A team of engineers at Columbia hope that this robotic advancement be combined with AI soon.
Sejal Sharma
The robot hand developed by Columbia engineers
The robot hand developed by Columbia engineers

Columbia University ROAM Lab 

There have been significant advancements in robot manipulation, which has translated into higher levels of dexterity than previously possible. However, sensorimotor robot control, which consists of actively using sensor readings to modify robot actions, is still complex. In some cases, even though the robot has secured an object, a random action can easily lead it to drop it.

A team of engineers at Columbia University, in a bid to create a genuinely dexterous robot hand, have designed a prototype that doesn’t rely on vision to manipulate objects, meaning it can operate in the dark. The study, which has yet not been published, aims to manipulate more complex objects while securing them at all times without relying on support surfaces and to reorientate the grasped object with purely intrinsic sensing of the hand robot.

Replicating the human hand

This task is a difficult feat because it requires constant repositioning of the fingers to keep the object stable. The researchers found that the robot hand could perform this task based solely on touch sensing. The team also found that the camera-less robot hand didn’t have to rely on light or vision to complete its tasks. This means the robot can operate under little to no light and even in complete darkness.

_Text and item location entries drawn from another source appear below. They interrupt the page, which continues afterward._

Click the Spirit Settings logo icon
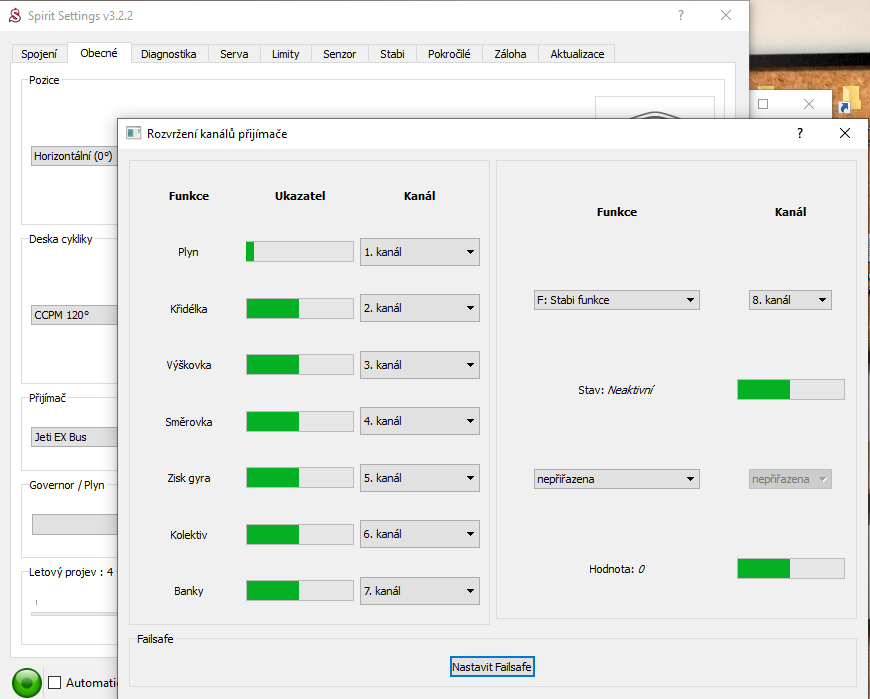The image size is (870, 699). coord(15,16)
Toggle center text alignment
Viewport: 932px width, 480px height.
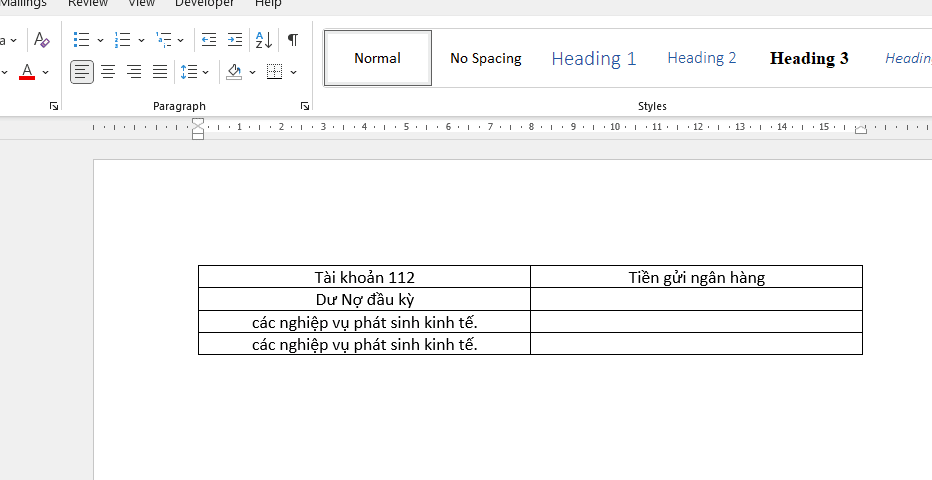coord(108,72)
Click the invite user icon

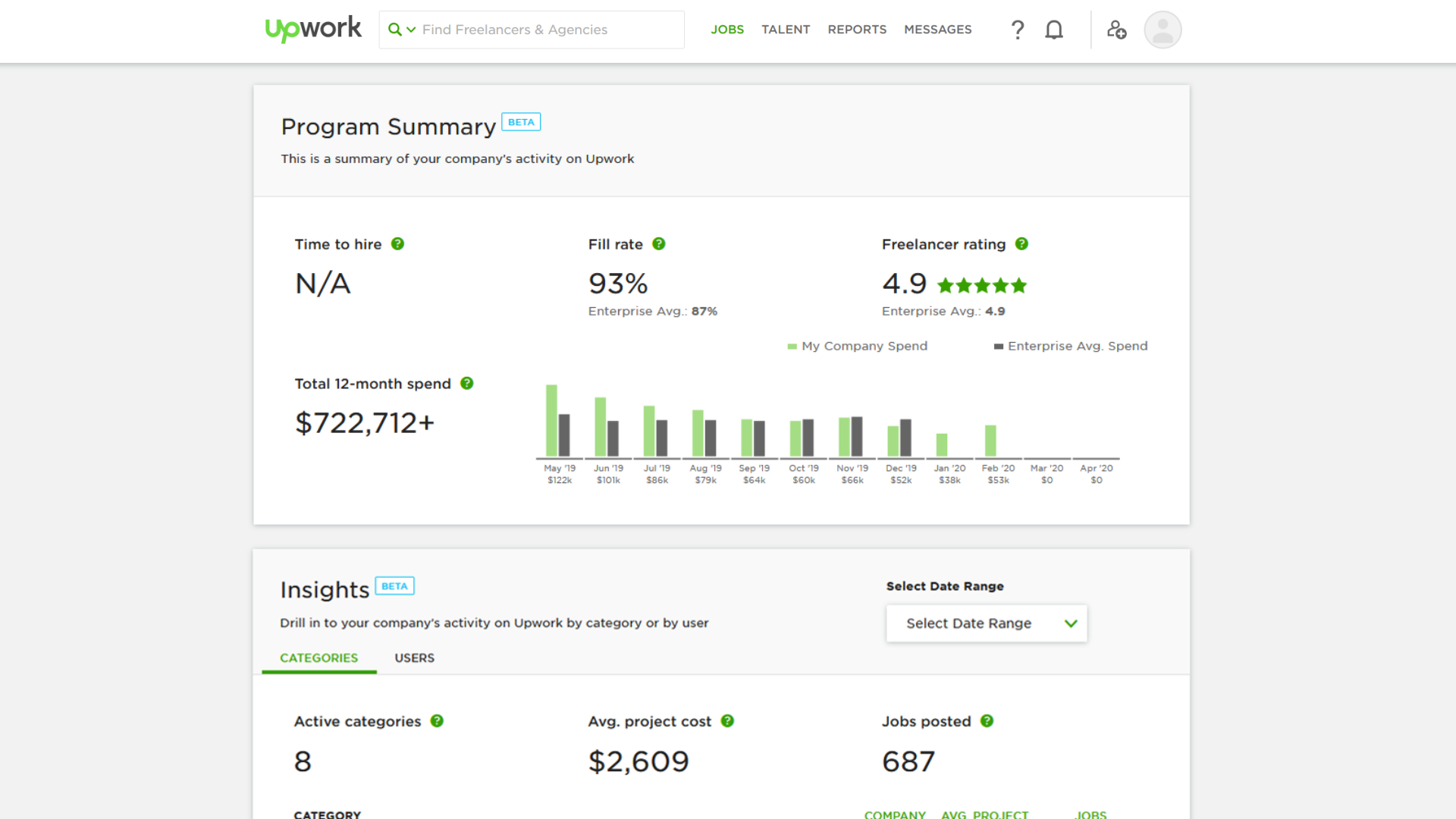(x=1116, y=30)
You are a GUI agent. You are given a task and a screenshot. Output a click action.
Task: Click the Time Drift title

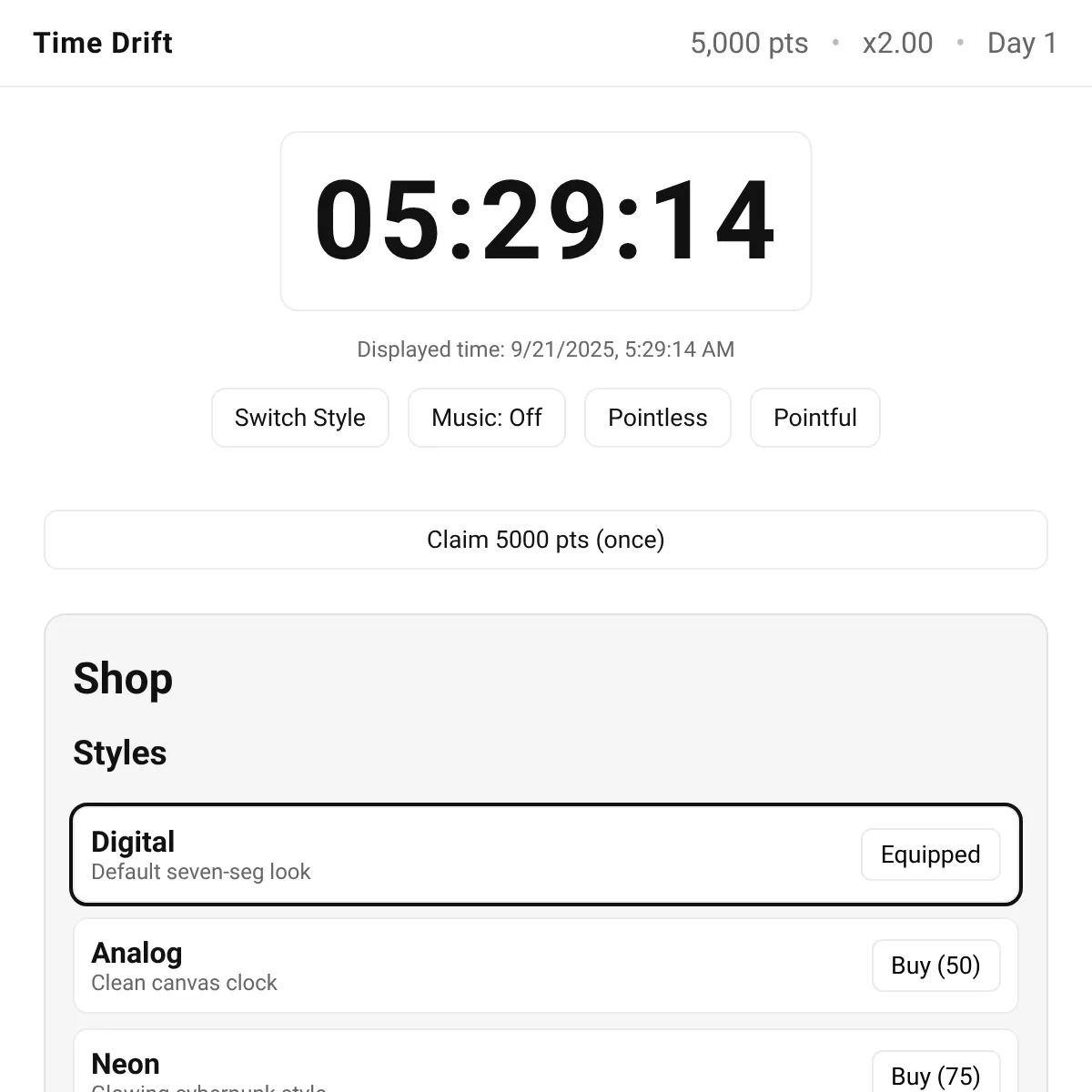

“While our demonstration was on a proof-of-concept task, meant to illustrate the capabilities of the hand, we believe that this level of dexterity will open up entirely new applications for robotic manipulation in the real world,” said Matei Ciocarlie, associate professor at Columbia. “Some of the more immediate uses might be in logistics and material handling, helping ease up supply chain problems like the ones that have plagued our economy in recent years, and in advanced manufacturing and assembly in factories.”

The robot hand has five fingers and 15 independently actuated joints. Each of these fingers is equipped with touch-sensing technology, which the team developed in-house. To test the capabilities of the robot hand, the team used a method called reinforcement learning, which involves endowing the robots with the ability to adapt, improve and reproduce tasks with changing constraints based on exploration and autonomous learning.

The ultimate goal of the team at Columbia is to combine the capability of this dexterous robot hand with abstract, semantic, and embodied intelligence. The team believes large language models such as OpenAI’s GPT4 or Google’s PALM may provide semantic intelligence.